Material for this exercise:
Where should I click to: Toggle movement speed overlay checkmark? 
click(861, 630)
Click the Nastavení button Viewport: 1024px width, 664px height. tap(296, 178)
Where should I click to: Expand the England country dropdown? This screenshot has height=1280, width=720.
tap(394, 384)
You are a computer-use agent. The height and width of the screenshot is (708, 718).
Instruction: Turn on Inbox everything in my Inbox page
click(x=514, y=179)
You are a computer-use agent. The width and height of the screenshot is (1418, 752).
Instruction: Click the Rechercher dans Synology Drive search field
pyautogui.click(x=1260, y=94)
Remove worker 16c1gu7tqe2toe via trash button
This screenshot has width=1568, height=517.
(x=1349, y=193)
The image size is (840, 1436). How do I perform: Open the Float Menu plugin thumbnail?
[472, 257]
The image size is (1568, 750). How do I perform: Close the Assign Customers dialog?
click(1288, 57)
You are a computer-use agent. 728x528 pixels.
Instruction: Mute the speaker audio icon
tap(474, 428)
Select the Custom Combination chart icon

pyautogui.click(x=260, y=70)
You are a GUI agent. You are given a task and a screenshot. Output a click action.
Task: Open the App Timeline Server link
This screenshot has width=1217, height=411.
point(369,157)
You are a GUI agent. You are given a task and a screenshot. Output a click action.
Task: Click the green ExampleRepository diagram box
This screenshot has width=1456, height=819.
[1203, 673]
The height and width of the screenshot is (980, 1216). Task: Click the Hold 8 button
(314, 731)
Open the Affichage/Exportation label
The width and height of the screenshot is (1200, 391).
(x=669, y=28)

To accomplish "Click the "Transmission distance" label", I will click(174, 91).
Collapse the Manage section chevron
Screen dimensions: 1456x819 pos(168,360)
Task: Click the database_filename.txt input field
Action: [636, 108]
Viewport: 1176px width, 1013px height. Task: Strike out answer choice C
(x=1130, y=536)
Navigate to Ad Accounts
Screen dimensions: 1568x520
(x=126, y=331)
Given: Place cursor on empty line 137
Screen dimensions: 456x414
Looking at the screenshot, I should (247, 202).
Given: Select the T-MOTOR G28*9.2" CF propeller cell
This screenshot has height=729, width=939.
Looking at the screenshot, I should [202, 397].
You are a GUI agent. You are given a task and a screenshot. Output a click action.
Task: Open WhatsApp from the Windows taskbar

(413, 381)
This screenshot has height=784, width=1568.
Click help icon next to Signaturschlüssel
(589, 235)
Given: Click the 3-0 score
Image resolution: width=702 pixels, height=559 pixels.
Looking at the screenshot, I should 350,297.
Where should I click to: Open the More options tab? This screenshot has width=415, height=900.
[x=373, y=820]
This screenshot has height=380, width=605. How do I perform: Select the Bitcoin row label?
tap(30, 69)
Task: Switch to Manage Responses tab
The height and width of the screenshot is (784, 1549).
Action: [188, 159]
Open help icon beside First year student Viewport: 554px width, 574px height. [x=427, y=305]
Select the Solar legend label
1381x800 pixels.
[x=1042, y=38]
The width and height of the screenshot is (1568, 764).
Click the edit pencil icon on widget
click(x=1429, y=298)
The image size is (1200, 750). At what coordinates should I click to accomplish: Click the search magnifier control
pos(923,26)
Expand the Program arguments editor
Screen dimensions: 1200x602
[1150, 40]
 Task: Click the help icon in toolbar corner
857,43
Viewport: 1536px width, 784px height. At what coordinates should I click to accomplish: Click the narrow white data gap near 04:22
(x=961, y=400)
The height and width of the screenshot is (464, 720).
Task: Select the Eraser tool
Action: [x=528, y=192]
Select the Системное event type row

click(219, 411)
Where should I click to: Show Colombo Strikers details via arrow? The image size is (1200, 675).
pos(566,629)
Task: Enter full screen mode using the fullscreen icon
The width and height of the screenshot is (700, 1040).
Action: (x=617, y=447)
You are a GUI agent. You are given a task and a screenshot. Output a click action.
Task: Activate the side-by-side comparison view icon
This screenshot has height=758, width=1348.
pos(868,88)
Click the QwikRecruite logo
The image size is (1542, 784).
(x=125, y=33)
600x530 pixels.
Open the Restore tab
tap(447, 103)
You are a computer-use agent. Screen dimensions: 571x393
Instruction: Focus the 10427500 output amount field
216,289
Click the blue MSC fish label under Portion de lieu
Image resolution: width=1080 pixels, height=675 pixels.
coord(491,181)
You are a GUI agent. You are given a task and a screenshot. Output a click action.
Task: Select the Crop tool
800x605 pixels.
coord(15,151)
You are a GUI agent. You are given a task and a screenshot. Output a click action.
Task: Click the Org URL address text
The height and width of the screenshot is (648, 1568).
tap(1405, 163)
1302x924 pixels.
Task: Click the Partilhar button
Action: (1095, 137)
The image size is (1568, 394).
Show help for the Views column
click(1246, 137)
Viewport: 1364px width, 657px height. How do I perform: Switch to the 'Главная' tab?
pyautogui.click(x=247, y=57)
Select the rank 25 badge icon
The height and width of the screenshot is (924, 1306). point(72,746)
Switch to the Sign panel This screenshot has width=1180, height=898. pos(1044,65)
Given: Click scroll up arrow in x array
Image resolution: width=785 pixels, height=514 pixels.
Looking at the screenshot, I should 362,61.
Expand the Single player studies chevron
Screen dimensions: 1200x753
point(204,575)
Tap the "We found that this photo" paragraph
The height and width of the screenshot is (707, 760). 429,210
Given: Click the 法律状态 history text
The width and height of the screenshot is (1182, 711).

What the task asks: Every entry must be given again exactly as it reads.

Problem solution:
Where should I click to: Toggle movement speed overlay checkmark? 
click(861, 630)
Click the Nastavení button Viewport: 1024px width, 664px height. tap(296, 178)
Where should I click to: Expand the England country dropdown? This screenshot has height=1280, width=720.
tap(394, 384)
You are a computer-use agent. The height and width of the screenshot is (708, 718).
Instruction: Turn on Inbox everything in my Inbox page
click(x=514, y=179)
You are a computer-use agent. The width and height of the screenshot is (1418, 752).
Instruction: Click the Rechercher dans Synology Drive search field
pyautogui.click(x=1260, y=94)
Remove worker 16c1gu7tqe2toe via trash button
This screenshot has width=1568, height=517.
(x=1349, y=193)
The image size is (840, 1436). How do I perform: Open the Float Menu plugin thumbnail?
[472, 257]
The image size is (1568, 750). How do I perform: Close the Assign Customers dialog?
click(1288, 57)
You are a computer-use agent. 728x528 pixels.
Instruction: Mute the speaker audio icon
tap(474, 428)
Select the Custom Combination chart icon

pyautogui.click(x=260, y=70)
You are a GUI agent. You are given a task and a screenshot. Output a click action.
Task: Open the App Timeline Server link
This screenshot has width=1217, height=411.
point(369,157)
You are a GUI agent. You are given a task and a screenshot. Output a click action.
Task: Click the green ExampleRepository diagram box
This screenshot has width=1456, height=819.
[1203, 673]
The height and width of the screenshot is (980, 1216). Task: Click the Hold 8 button
(314, 731)
Open the Affichage/Exportation label
The width and height of the screenshot is (1200, 391).
(x=669, y=28)

To accomplish "Click the "Transmission distance" label", I will click(174, 91).
Collapse the Manage section chevron
Screen dimensions: 1456x819 pos(168,360)
Task: Click the database_filename.txt input field
Action: [636, 108]
Viewport: 1176px width, 1013px height. Task: Strike out answer choice C
(x=1130, y=536)
Navigate to Ad Accounts
Screen dimensions: 1568x520
(x=126, y=331)
Given: Place cursor on empty line 137
Screen dimensions: 456x414
Looking at the screenshot, I should (247, 202).
Given: Select the T-MOTOR G28*9.2" CF propeller cell
This screenshot has height=729, width=939.
Looking at the screenshot, I should [202, 397].
You are a GUI agent. You are given a task and a screenshot. Output a click action.
Task: Open WhatsApp from the Windows taskbar

(413, 381)
This screenshot has height=784, width=1568.
Click help icon next to Signaturschlüssel
(589, 235)
Given: Click the 3-0 score
Image resolution: width=702 pixels, height=559 pixels.
Looking at the screenshot, I should 350,297.
Where should I click to: Open the More options tab? This screenshot has width=415, height=900.
[x=373, y=820]
This screenshot has height=380, width=605. How do I perform: Select the Bitcoin row label?
tap(30, 69)
Task: Switch to Manage Responses tab
The height and width of the screenshot is (784, 1549).
Action: [188, 159]
Open help icon beside First year student Viewport: 554px width, 574px height. [x=427, y=305]
Select the Solar legend label
1381x800 pixels.
[x=1042, y=38]
The width and height of the screenshot is (1568, 764).
Click the edit pencil icon on widget
click(x=1429, y=298)
The image size is (1200, 750). At what coordinates should I click to accomplish: Click the search magnifier control
pos(923,26)
Expand the Program arguments editor
Screen dimensions: 1200x602
[1150, 40]
 Task: Click the help icon in toolbar corner
857,43
Viewport: 1536px width, 784px height. At what coordinates should I click to accomplish: Click the narrow white data gap near 04:22
(x=961, y=400)
The height and width of the screenshot is (464, 720).
Task: Select the Eraser tool
Action: [x=528, y=192]
Select the Системное event type row

click(219, 411)
Where should I click to: Show Colombo Strikers details via arrow? The image size is (1200, 675).
pos(566,629)
Task: Enter full screen mode using the fullscreen icon
The width and height of the screenshot is (700, 1040).
Action: (x=617, y=447)
You are a GUI agent. You are given a task and a screenshot. Output a click action.
Task: Activate the side-by-side comparison view icon
This screenshot has height=758, width=1348.
pos(868,88)
Click the QwikRecruite logo
The image size is (1542, 784).
(x=125, y=33)
600x530 pixels.
Open the Restore tab
tap(447, 103)
You are a computer-use agent. Screen dimensions: 571x393
Instruction: Focus the 10427500 output amount field
216,289
Click the blue MSC fish label under Portion de lieu
Image resolution: width=1080 pixels, height=675 pixels.
coord(491,181)
You are a GUI agent. You are given a task and a screenshot. Output a click action.
Task: Select the Crop tool
800x605 pixels.
coord(15,151)
You are a GUI agent. You are given a task and a screenshot. Output a click action.
Task: Click the Org URL address text
The height and width of the screenshot is (648, 1568).
tap(1405, 163)
1302x924 pixels.
Task: Click the Partilhar button
Action: (1095, 137)
The image size is (1568, 394).
Show help for the Views column
click(1246, 137)
Viewport: 1364px width, 657px height. How do I perform: Switch to the 'Главная' tab?
pyautogui.click(x=247, y=57)
Select the rank 25 badge icon
The height and width of the screenshot is (924, 1306). point(72,746)
Switch to the Sign panel This screenshot has width=1180, height=898. pos(1044,65)
Given: Click scroll up arrow in x array
Image resolution: width=785 pixels, height=514 pixels.
Looking at the screenshot, I should 362,61.
Expand the Single player studies chevron
Screen dimensions: 1200x753
point(204,575)
Tap the "We found that this photo" paragraph
The height and width of the screenshot is (707, 760). 429,210
Given: Click the 法律状态 history text
The width and height of the screenshot is (1182, 711).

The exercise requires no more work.